- National Insurance and Child Benefit changes a significant boost for working families
- A couple each earning £60,000 with two children get an extra £5,229 a year thanks to the combined impact of both NI cuts and changes to child benefit
- That same couple with three children get an extra £6,110 a year from next month
- Most state pensioners miss out on both handouts
Laura Suter, director of personal finance at AJ Bell, comments:
“Middle income families were the biggest winners from the Budget this week, with working parents benefitting from two juicy changes that will boost their household income. A couple with two (or more) children where each partner earns £60,000 a year are the biggest winners from Hunt’s handouts – as they get the maximum National Insurance boost and can now claim child benefit in full.
“For a couple with two children the combined impact of National Insurance cuts and changes to Child Benefit totals an extra £5,229 a year, while a couple with three children get an extra £6,110 a year from next month. That includes both the National Insurance cuts announced at the Autumn Statement and Wednesday’s Budget.
“Clearly these figures can’t be taken in isolation: they come with a backdrop of frozen income tax bands, a huge increase in personal taxation and rising prices that outpace much of the handouts made at the Budget. Parents only have to glance at their childcare bills to see how much of these gains will be eaten up by that one rising cost alone. But regardless, the boost to working parents’ household budgets is significant and far better than if no changes were made at the Budget.
“On top of this many working parents will benefit from the government’s extended ‘free’ hours of childcare being rolled out from next month. It means parents of two-year-olds will be able to access 15 funded hours of childcare, which will extend to parents of nine-month-olds from September and is then upped to 30 hours next year. The actual financial implication of this will depend on how much your childcare costs and what extra fees your nursery charges on top of the funded hours, but it’s a potential saving of thousands for parents across a year.
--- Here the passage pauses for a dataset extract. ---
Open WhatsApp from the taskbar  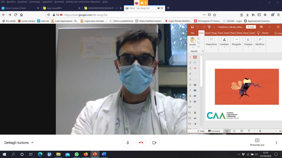point(77,154)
“But where there are winners from government handouts there are usually losers, and in this case it’s those over state pension age. While the majority of these people won’t be paying for their children anymore, they have still faced a sizeable increase in costs from energy bills to food shopping to rent. They get no benefit from the changes to National Insurance, as it’s not paid by those over State Pension age. Very few will benefit from the child benefit changes as it’s only paid up until the child is age 16 or until they are 20 if they are in education or training.
“The chancellor will no doubt point to the meaty increase in the state pension this year as his boost for pensioners. And it’s not an increase to be sniffed at, with the full new state pension hitting £11,502 next month. The state pension has risen by just shy of £1,900 over the past two years so pensioners can’t claim to have received nothing from the selection on Hunt’s dessert trolley of handouts*.”
How the changes work:
“The cut to National Insurance for employed people means those earning more than the higher-rate threshold of £50,270 benefit from the biggest saving. They will see their National Insurance bill drop by £754 a year from April. But if we combine that with the savings made as a result of the changes in the Autumn Statement that increases to a saving of £1,508 per person. For a working couple where both of them earn £50,270 or more this is doubled to a £3,016 boost for the household.
“At the same time changes to child benefit mean a parent earning £60,000 will be entitled to the full amount from next month, where currently they get nothing. The change to the High Income Charge means that child benefit will be tapered out once someone earns more than £60,000, rather than the current £50,000 threshold. From April child benefit will be paid at £25.60 a week for the eldest child and £16.95 a week for any subsequent children**. If someone was previously getting no child benefit and now gets the full whack it equates to an extra £2,212.60 a year for two children, or £3,094 a year for parents with three children.”
You’ve got to be in it to win it
“The benefit of the National Insurance changes are that your payroll department will do all the hard work for you and you should automatically receive the boost to your income in your payslip. You don’t have to actively claim the tax cut or fill out any paperwork.
“It’s a different story with child benefit: you have to claim it and that will involve filling out forms. A huge number of parents who are already entitled to child benefit don’t claim it, because they either aren’t aware they are eligible or haven’t got around to doing the paperwork. The complexity involved in the child benefit system is understandably off-putting for many parents, but as the figures show it’s potentially lucrative putting in some time to claim it.”
*New state pension worth £185.15 per week in April 2022 will rise to £221.20 per week from April 2024.